Senior partner quits Apax

Toby Wyles, head of Apax Partners’ leveraged transactions group in London, is to leave the firm after 13 years.

Toby Wyles, head of Apax Partner’s leveraged transactions group in London and one of the most senior figures in the group’s European buyout business, has resigned from after thirteen years. Wyles is to remain with the firm until May 2003, the company said.

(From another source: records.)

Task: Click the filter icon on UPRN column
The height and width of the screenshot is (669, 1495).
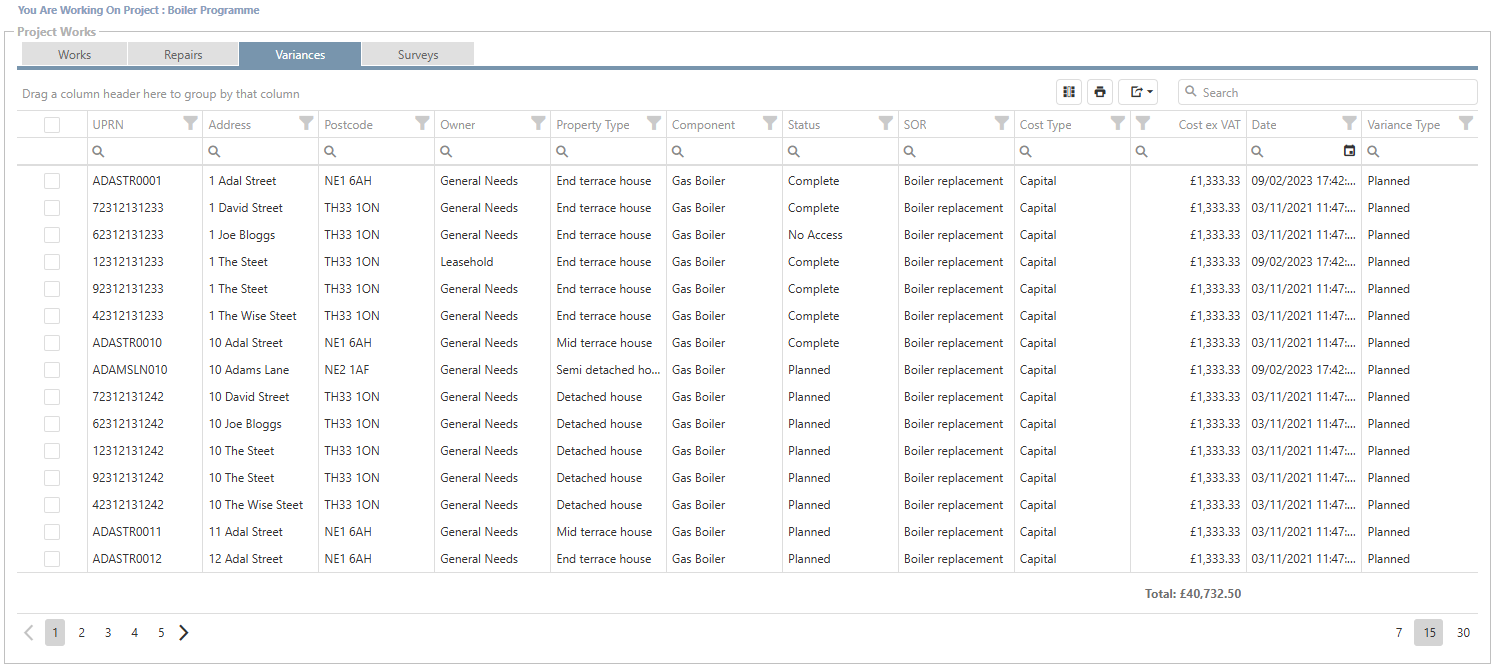Action: click(190, 123)

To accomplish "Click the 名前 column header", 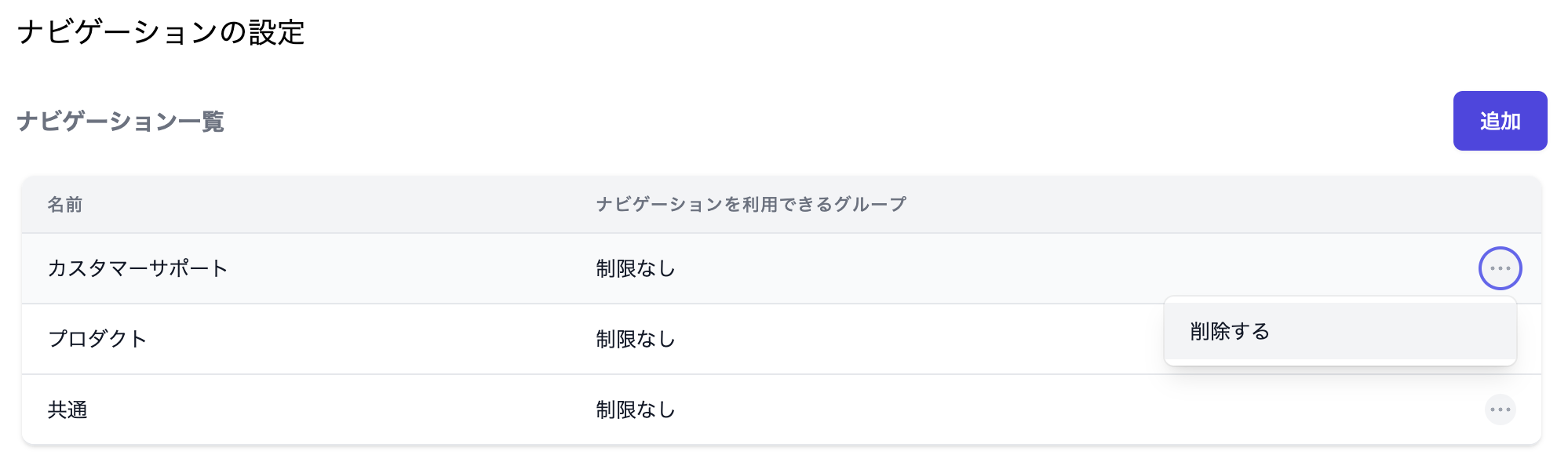I will click(x=65, y=205).
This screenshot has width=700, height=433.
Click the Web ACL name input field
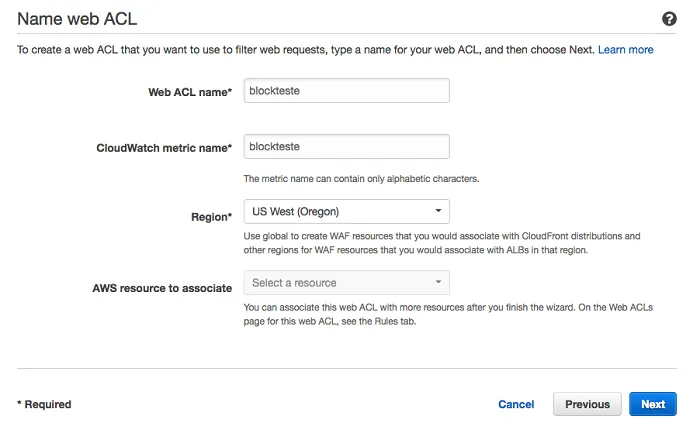click(x=346, y=91)
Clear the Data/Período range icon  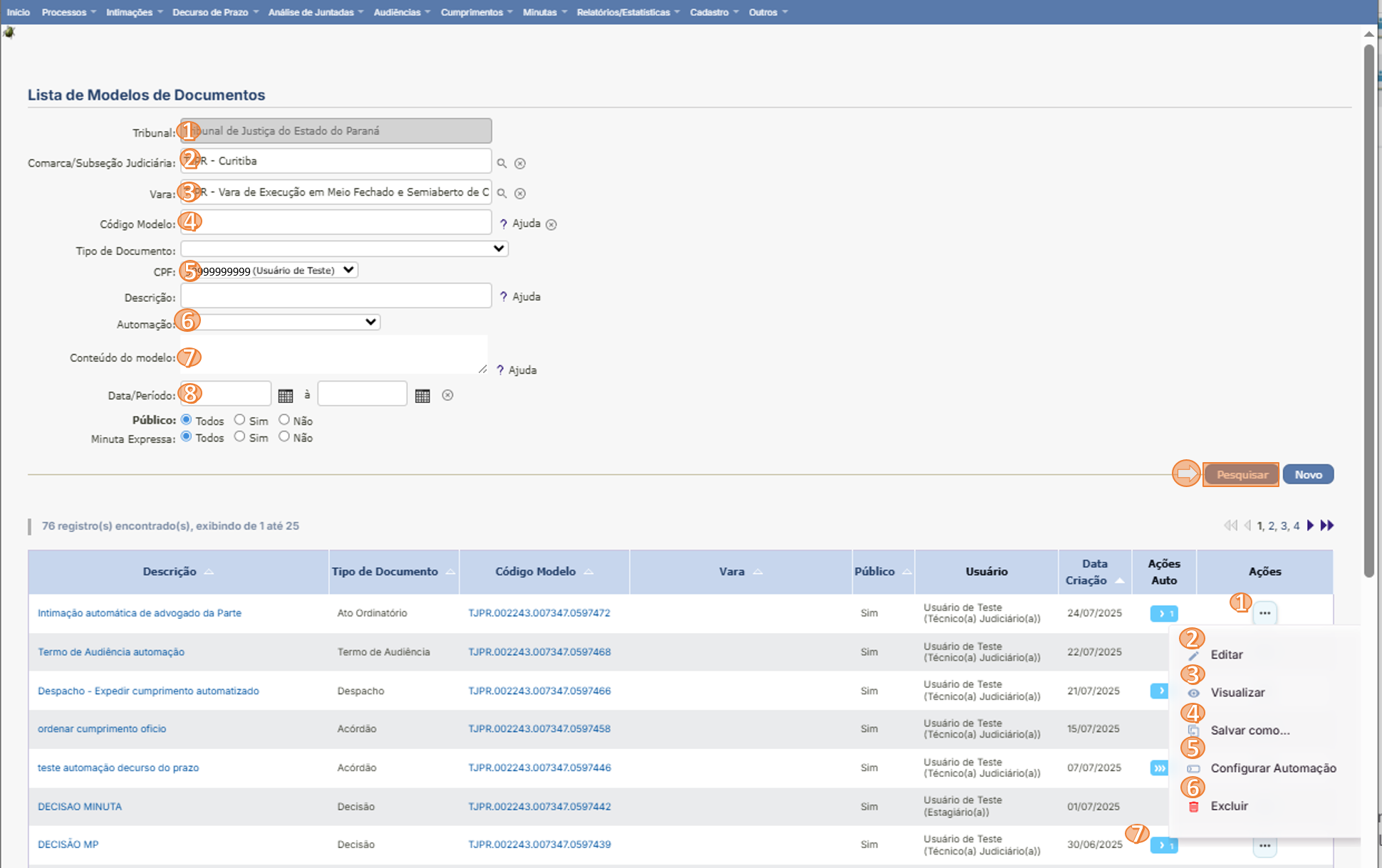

Apax director Steven Green will be replacing Wyles as head of the firm’s UK buyout team. Green will report to partner Michael Phillips, who will become global head. Wyles will continue to be a member of the boards of portfolio companies Global Refund and Merlin Entertainment.

While with the firm, Wyles was involved in leading some of its biggest transactions, including the $2bn buyout of BT’s yellow pages business, Yell, alongside with Hicks, Muse, Tate & Furst. Most recently he led the team that acquired a stake in UK DIY retail chain Focus Wickes from Duke Street Capital.

Commenting on his decision to leave the firm, Wyles told PrivateEquityOnline: 'I have been thinking about leaving Apax for the past couple of months. I have been here 13 years and what I really like doing is working on deals. Managing people doesn't really switch me on.'

On his short term plans, he said: 'I will work my six months notice to May. Then, I am going to take the summer off. After that, I want to stay close to the private equity business, but I wouldn't want to go to a competitor. So, I will see what props up.'

Earlier this year, Apax was part of a consortium bidding for Houghton Mifflin, the US educational publishing business owned by Vivendi Universal, but withdrew from the bidding in November. In May, the firm was a frontrunner in the £800m race to acquire NCP, the car park group, but was beaten to the post by rival Cinven, which staged a late comeback during the auction process and submitted the winning bid at the 11th hour.     

Prior to joining Apax in 1990, Wyles worked as a consultant with the LEK Partnership, where he was involved in projects in the consumer products and financial services industries. He also worked briefly in the mergers and acquisitions department at Morgan Stanley.